What this task involves -> Gather all lines in the records below that include the word "computer".

(Stored items from a collection)
::::

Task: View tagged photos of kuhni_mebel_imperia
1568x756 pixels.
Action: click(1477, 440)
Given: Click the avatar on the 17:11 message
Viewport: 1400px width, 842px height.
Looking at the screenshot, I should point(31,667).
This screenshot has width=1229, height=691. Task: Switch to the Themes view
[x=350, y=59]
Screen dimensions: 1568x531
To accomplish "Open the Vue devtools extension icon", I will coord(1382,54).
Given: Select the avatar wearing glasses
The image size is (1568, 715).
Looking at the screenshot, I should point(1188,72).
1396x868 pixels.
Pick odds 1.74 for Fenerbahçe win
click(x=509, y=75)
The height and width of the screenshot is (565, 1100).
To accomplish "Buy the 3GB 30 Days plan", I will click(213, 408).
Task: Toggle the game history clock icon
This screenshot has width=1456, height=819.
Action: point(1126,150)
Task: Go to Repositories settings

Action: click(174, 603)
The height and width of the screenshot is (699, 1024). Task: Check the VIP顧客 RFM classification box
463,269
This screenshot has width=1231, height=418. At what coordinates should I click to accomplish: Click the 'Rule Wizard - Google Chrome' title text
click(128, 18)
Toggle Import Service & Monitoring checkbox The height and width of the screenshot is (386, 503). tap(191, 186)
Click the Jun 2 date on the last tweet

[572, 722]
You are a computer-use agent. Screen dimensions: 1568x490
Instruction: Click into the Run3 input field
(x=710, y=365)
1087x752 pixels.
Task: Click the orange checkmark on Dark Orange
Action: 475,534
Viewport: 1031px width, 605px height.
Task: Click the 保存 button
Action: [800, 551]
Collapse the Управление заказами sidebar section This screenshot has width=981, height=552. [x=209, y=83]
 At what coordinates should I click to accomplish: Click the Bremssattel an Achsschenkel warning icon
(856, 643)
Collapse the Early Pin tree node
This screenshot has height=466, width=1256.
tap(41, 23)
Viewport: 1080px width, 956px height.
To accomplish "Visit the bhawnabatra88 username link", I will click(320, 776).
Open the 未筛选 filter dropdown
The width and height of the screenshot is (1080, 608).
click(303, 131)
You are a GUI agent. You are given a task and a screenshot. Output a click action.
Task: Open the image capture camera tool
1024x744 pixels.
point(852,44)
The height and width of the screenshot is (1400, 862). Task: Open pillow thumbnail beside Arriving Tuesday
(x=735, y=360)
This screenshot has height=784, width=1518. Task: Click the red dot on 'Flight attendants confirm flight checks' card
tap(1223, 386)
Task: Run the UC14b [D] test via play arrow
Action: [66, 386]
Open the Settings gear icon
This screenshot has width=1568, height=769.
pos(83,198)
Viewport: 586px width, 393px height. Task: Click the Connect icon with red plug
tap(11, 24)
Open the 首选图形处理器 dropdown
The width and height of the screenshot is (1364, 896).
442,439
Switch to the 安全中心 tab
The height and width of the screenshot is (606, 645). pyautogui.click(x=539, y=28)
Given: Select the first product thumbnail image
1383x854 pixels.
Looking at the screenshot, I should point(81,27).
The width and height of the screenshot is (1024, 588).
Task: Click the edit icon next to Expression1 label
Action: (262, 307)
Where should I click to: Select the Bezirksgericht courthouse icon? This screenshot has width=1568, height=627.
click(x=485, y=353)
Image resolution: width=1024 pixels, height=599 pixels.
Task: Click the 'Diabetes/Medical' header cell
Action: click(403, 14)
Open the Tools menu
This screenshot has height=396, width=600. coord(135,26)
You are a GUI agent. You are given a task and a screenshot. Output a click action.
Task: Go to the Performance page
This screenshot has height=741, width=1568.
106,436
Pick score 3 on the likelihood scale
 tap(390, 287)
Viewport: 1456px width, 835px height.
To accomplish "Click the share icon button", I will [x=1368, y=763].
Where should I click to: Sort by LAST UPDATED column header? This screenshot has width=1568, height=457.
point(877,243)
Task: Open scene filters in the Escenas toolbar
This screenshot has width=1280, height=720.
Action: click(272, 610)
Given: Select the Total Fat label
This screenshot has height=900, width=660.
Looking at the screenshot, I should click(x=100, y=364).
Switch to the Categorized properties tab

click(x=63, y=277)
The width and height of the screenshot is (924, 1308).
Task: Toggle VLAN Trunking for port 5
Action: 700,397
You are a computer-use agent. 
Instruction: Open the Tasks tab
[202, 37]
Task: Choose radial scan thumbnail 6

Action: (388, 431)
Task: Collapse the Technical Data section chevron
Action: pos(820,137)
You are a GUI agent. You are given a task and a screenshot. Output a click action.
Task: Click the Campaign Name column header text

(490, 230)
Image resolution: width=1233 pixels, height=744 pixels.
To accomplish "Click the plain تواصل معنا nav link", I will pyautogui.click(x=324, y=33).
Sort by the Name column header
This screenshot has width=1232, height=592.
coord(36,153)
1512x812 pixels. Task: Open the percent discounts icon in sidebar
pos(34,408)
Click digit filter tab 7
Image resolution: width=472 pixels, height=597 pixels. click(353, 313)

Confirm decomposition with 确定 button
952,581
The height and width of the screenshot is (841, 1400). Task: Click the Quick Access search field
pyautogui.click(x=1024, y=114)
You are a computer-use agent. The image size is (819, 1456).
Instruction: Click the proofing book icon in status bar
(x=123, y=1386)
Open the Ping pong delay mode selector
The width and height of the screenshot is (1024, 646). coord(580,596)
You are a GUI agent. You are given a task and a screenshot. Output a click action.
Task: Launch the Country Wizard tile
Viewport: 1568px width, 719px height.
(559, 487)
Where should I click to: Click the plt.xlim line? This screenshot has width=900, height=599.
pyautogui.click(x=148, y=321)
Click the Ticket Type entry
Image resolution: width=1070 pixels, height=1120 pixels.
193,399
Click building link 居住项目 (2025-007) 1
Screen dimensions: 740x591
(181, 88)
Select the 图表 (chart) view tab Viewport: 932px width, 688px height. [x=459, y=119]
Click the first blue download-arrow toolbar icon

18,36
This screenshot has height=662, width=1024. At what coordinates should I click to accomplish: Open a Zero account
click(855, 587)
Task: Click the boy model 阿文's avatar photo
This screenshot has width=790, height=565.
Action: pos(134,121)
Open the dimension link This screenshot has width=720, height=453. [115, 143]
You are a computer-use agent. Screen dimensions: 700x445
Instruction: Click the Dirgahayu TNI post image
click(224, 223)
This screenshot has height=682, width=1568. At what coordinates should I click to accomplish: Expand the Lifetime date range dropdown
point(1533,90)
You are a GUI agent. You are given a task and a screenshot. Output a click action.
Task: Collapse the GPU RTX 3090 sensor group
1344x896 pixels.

::::

Answer space ->
You are a computer-use agent. Screen dimensions: 1568x490
You are a computer-use agent. 
You are a computer-use agent. The image size is (819, 1456).
You are a computer-use agent. Screen dimensions: 700x445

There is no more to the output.